WHAT YOU HAVE TO DO: Arrange as a numbered list only the lines of the data below that run from the line containing "Calorie Calculator (170, 1760)" through the line containing "Find Numerology of name (183, 1365)", both included. Leave out any blank lines.

MATERIAL TO PROCESS:
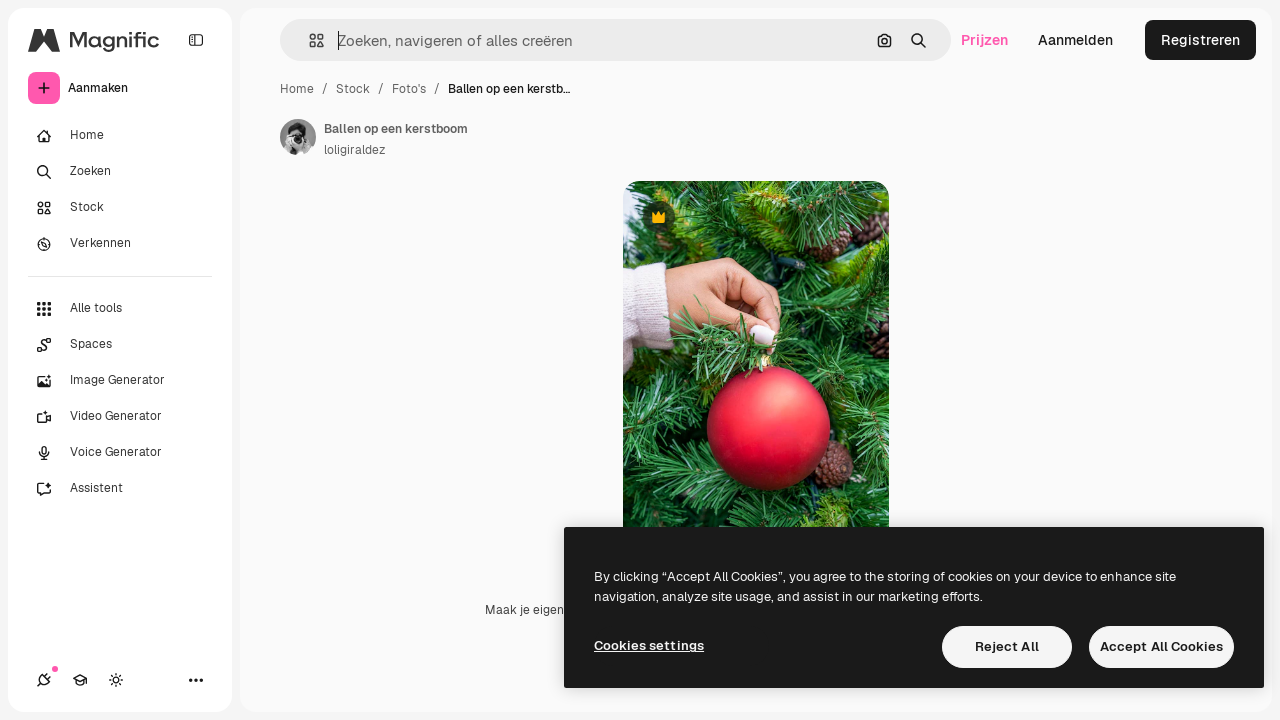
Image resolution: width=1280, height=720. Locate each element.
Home (297, 89)
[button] (308, 40)
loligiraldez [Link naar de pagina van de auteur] (354, 150)
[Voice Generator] (120, 453)
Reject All (1007, 646)
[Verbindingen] (44, 680)
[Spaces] (120, 345)
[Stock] (120, 208)
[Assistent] (120, 489)
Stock (353, 89)
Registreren (1200, 40)
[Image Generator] (120, 381)
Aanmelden (1075, 40)
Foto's (409, 89)
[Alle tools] (120, 309)
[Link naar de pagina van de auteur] (298, 137)
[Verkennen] (120, 244)
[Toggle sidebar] (196, 40)
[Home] (120, 136)
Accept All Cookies (1161, 646)
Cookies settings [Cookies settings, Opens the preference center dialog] (649, 645)
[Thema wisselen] (116, 680)
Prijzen (984, 40)
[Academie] (80, 680)
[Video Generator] (120, 417)
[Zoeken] (120, 172)
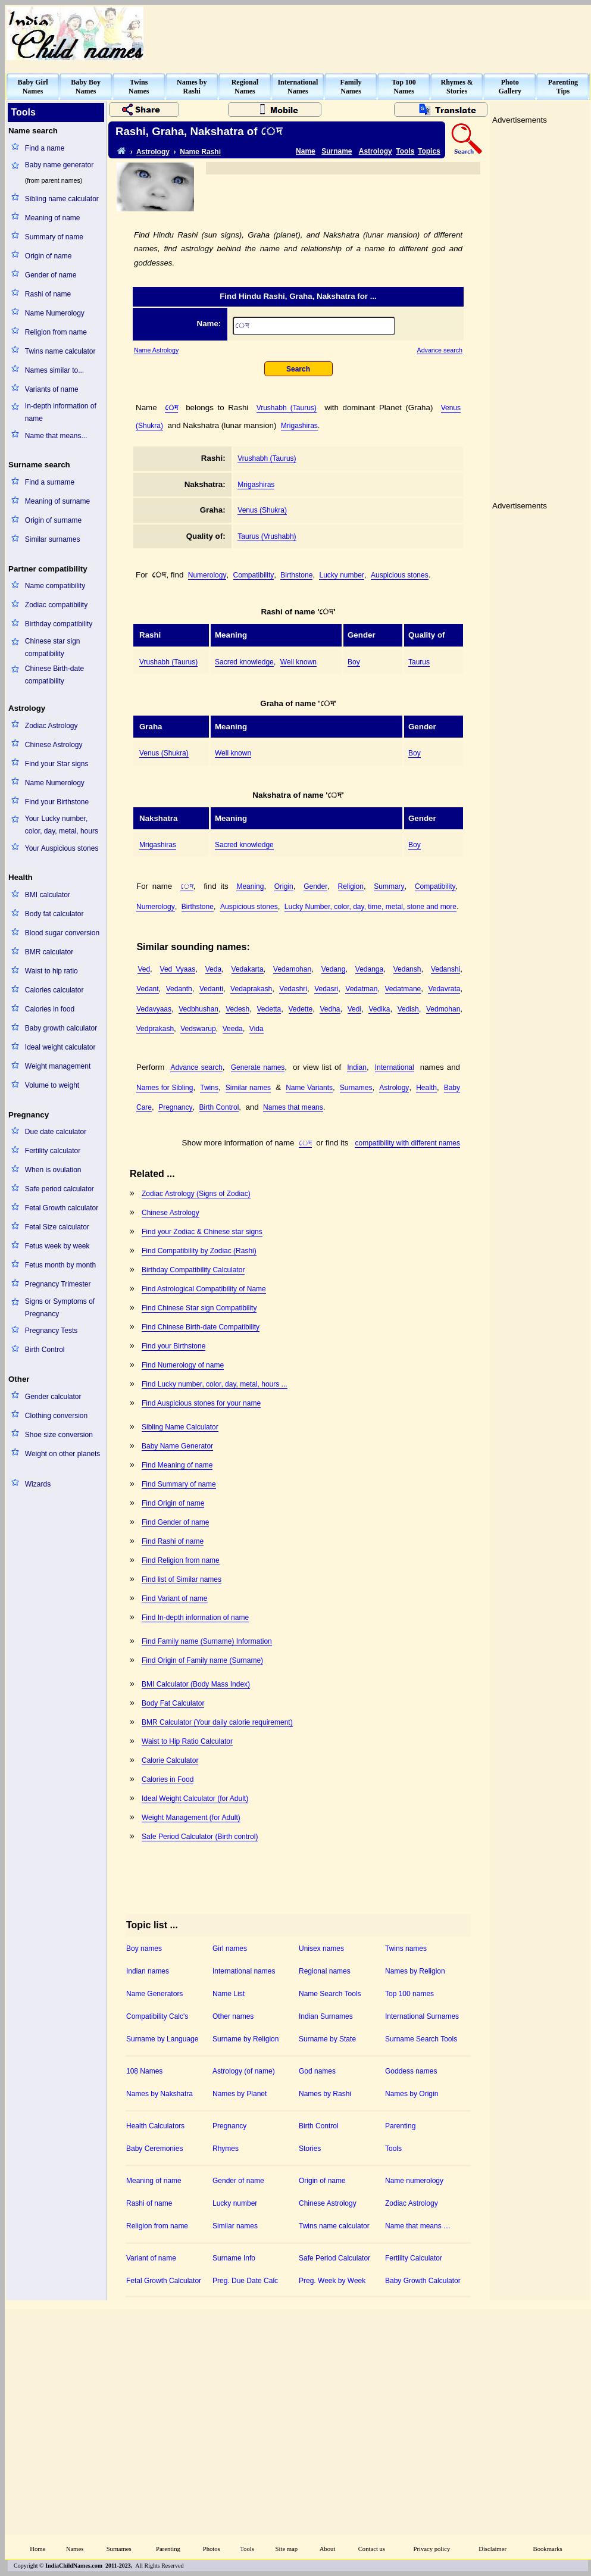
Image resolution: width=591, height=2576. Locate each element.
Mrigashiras (299, 425)
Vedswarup (197, 1029)
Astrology (153, 152)
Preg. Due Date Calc (245, 2281)
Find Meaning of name (177, 1465)
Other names (233, 2016)
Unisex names (321, 1948)
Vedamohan (292, 969)
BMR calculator (49, 952)
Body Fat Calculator (173, 1703)
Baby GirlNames (33, 86)
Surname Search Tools (421, 2039)
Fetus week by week (57, 1246)
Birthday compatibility (58, 624)
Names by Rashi (325, 2094)
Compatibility (253, 575)
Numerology (207, 575)
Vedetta (269, 1009)
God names (317, 2071)
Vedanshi (445, 969)
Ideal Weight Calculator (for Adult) (195, 1798)
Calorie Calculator (170, 1760)
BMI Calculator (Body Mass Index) (196, 1684)
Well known (298, 662)
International (394, 1067)
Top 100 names (409, 1994)
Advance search (439, 350)
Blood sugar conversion (62, 933)
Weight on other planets (63, 1454)
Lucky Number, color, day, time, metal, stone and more (370, 907)
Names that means (293, 1107)
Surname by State (327, 2039)
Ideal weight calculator (60, 1047)
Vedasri (326, 989)
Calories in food (49, 1009)
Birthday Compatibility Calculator (193, 1270)
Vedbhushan (198, 1009)
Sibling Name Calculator (180, 1427)
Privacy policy (432, 2549)
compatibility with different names (407, 1143)
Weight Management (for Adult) (191, 1817)
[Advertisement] (390, 1259)
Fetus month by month (60, 1265)
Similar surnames (52, 539)
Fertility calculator (52, 1151)
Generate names (258, 1067)
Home (37, 2549)
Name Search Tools (330, 1994)
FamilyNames (351, 86)
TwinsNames (139, 86)
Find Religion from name (181, 1560)
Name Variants (309, 1088)
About (328, 2549)
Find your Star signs (57, 764)
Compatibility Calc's (157, 2016)
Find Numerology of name (183, 1365)
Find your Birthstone (57, 802)
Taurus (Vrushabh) (266, 536)
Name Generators (154, 1994)
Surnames (356, 1088)
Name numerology (414, 2181)
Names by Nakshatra (159, 2094)
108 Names (144, 2071)
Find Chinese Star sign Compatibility (199, 1308)
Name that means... (56, 436)
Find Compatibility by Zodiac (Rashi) (199, 1251)
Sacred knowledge (244, 662)
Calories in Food (167, 1779)
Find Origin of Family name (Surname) (202, 1660)
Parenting (400, 2126)
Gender (315, 886)
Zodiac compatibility (56, 605)
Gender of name (51, 275)
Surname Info (233, 2258)
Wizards (38, 1484)
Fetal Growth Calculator (163, 2281)
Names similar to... (54, 370)
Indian (357, 1067)
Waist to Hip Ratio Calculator (187, 1741)
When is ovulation (53, 1170)
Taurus (419, 662)
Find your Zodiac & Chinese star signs (202, 1232)
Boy (354, 662)
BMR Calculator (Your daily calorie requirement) (217, 1722)
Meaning (250, 886)
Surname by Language (162, 2039)
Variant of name (151, 2258)
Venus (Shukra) (262, 510)
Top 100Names (404, 86)
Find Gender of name (175, 1522)
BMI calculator (47, 895)
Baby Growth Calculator (423, 2281)
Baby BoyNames (86, 86)
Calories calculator (54, 990)
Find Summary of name (179, 1484)
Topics (429, 151)
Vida (256, 1029)
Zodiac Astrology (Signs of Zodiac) (196, 1193)
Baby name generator (59, 165)
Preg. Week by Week (332, 2281)
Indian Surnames (326, 2016)
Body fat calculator (54, 914)
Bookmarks (547, 2549)
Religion (351, 886)
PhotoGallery (509, 86)
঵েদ (171, 408)
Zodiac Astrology (51, 726)
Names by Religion (415, 1971)
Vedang (333, 969)
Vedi (354, 1009)
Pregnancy (175, 1107)
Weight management (58, 1066)
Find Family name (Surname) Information (207, 1641)
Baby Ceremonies (154, 2148)
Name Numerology (55, 313)
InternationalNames (297, 86)
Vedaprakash (251, 989)
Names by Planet (239, 2094)
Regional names (325, 1971)
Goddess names (411, 2071)
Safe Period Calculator (334, 2258)
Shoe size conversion (59, 1435)
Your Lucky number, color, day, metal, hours (61, 824)
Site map (287, 2549)
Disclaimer (492, 2549)
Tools (405, 151)
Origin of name (48, 256)
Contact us (371, 2549)
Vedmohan (443, 1009)
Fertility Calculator (413, 2258)
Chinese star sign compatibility (52, 647)
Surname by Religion (245, 2039)
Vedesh (237, 1009)
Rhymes (225, 2148)
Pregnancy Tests (51, 1330)
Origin (283, 886)
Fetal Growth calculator (61, 1208)
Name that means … (418, 2226)
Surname (336, 151)
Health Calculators (155, 2126)
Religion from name (56, 332)
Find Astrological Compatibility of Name (204, 1289)
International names (243, 1971)
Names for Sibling (164, 1088)
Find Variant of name (175, 1598)
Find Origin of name (173, 1503)
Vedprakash (155, 1029)
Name (305, 151)
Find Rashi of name (173, 1541)
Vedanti (211, 989)
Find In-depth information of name (195, 1617)
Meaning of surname (57, 501)
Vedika (379, 1009)
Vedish (408, 1009)
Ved (143, 969)
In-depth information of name (60, 412)
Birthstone (296, 575)
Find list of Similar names (181, 1579)
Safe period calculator (59, 1189)
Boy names (144, 1948)
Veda (213, 969)
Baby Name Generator (177, 1446)
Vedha (330, 1009)
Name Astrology (156, 350)
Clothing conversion (56, 1416)
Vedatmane (403, 989)
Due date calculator (55, 1132)
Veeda (233, 1029)
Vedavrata (444, 989)
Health (426, 1088)
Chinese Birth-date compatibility (54, 674)
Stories (310, 2148)
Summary (389, 886)
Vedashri (293, 989)
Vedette (301, 1009)
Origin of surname (53, 520)
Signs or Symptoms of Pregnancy (60, 1307)
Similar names (248, 1088)
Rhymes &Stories (457, 86)
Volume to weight (52, 1085)
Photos (211, 2549)
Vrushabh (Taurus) (287, 408)
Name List (228, 1994)
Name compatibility (55, 586)
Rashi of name (48, 294)
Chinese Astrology (54, 745)
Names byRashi (192, 86)
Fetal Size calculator (57, 1227)
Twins (209, 1088)
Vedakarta (248, 969)
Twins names (406, 1948)
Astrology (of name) (243, 2071)
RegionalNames (245, 86)
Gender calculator (53, 1396)
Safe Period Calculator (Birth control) (200, 1836)
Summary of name (54, 237)
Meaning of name (52, 218)
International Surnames (422, 2016)
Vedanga (369, 969)
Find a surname (49, 482)
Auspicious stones (400, 575)
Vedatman (361, 989)
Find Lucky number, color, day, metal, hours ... (214, 1384)
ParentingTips (563, 86)
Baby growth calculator (61, 1028)
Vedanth (179, 989)
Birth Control (45, 1349)
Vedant (147, 989)
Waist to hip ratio (51, 971)
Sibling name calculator (62, 199)
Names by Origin (411, 2094)
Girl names (229, 1948)
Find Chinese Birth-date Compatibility (200, 1327)
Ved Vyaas (178, 969)
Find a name (45, 148)
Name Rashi (200, 152)
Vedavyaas (153, 1009)
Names (75, 2549)
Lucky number (341, 575)
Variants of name (52, 389)
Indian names (147, 1971)
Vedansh (407, 969)
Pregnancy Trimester (58, 1284)
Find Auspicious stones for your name (201, 1403)
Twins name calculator (60, 351)
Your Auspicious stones (62, 848)
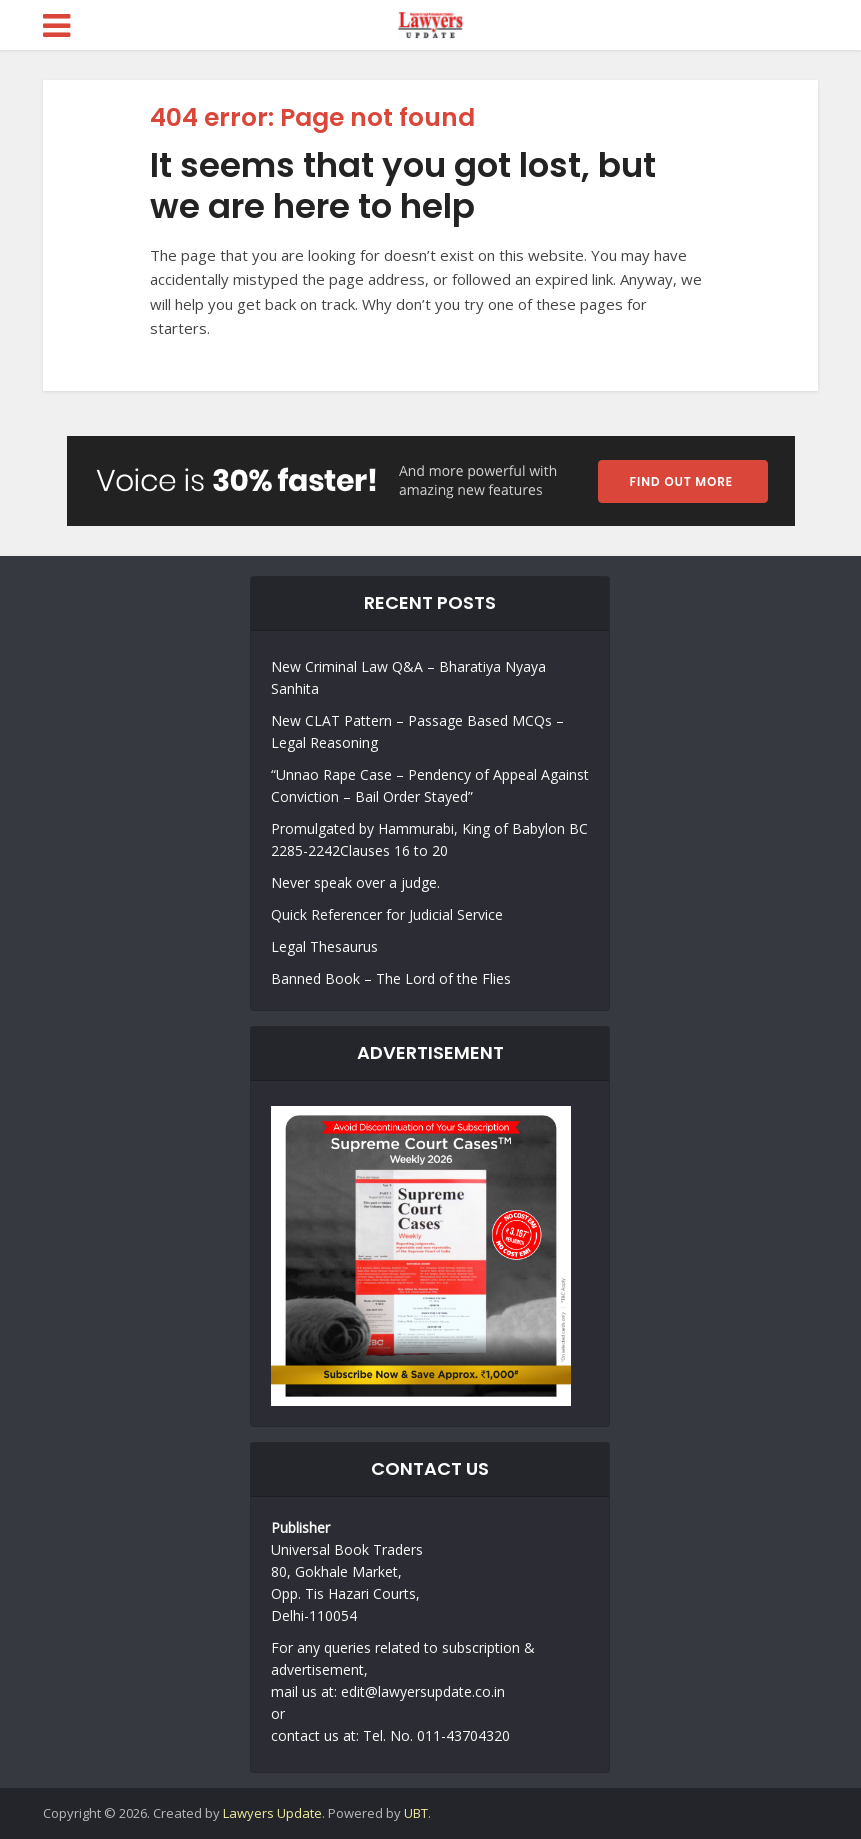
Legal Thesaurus (324, 946)
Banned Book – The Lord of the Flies (391, 978)
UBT (416, 1813)
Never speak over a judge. (355, 882)
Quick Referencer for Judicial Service (387, 914)
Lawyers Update (272, 1813)
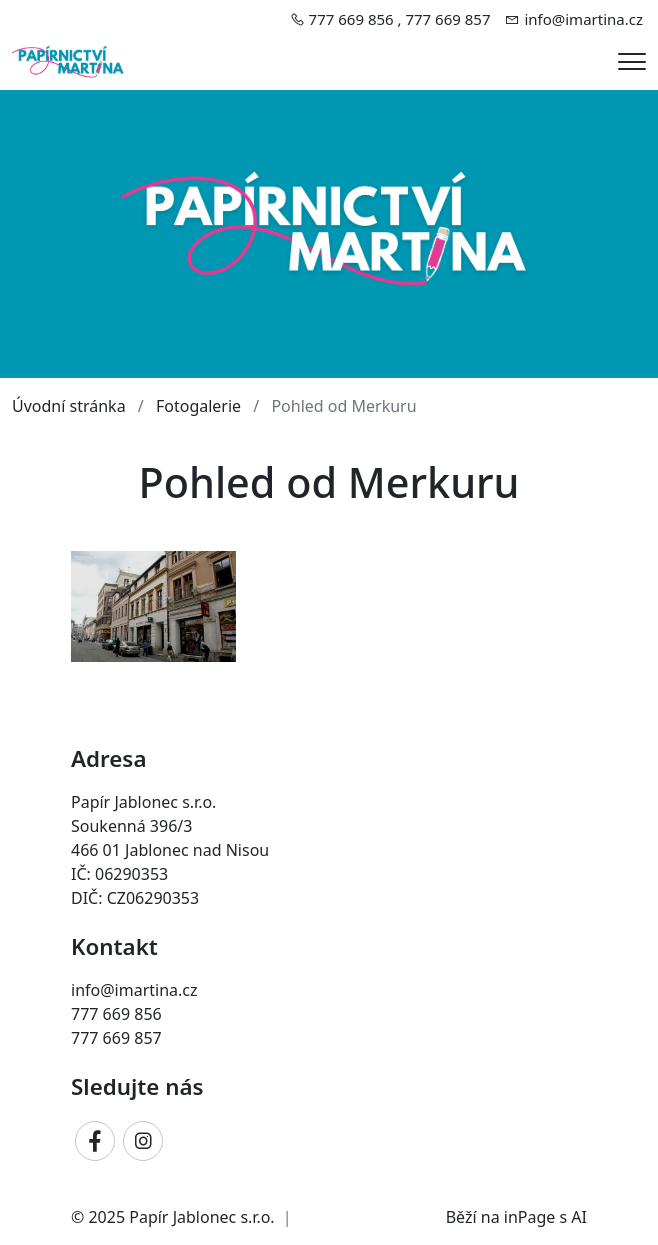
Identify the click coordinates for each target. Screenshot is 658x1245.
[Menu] (632, 61)
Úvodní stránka (69, 406)
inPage (530, 1217)
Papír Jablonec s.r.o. (201, 1217)
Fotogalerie (198, 406)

ANSWER TO THIS PROBLEM:
1. Calorie Calculator (170, 1760)
2. BMI Calculator (Body Mass Index) (196, 1684)
3. Well known (298, 662)
4. International (394, 1067)
5. Top 100 names (409, 1994)
6. Advance search (439, 350)
7. Blood sugar conversion (62, 933)
8. Weight on other planets (63, 1454)
9. Lucky Number, color, day, time, metal, stone and more (370, 907)
10. Names that means (293, 1107)
11. Surname by State (327, 2039)
12. Ideal weight calculator (60, 1047)
13. Vedasri (326, 989)
14. Calories in food (49, 1009)
15. Birthday Compatibility Calculator (193, 1270)
16. Vedbhushan (198, 1009)
17. Sibling Name Calculator (180, 1427)
18. Privacy policy (432, 2549)
19. compatibility with different names (407, 1143)
20. Weight Management (for Adult) (191, 1817)
21. [Advertisement] (390, 1259)
22. Fetus month by month (60, 1265)
23. Similar surnames (52, 539)
24. Fertility calculator (52, 1151)
25. Generate names (258, 1067)
26. Home (37, 2549)
27. Name Search Tools (330, 1994)
28. FamilyNames (351, 86)
29. TwinsNames (139, 86)
30. Find Religion from name (181, 1560)
31. Name Variants (309, 1088)
32. About (328, 2549)
33. Find your Star signs (57, 764)
34. Compatibility Calc's (157, 2016)
35. Find Numerology of name (183, 1365)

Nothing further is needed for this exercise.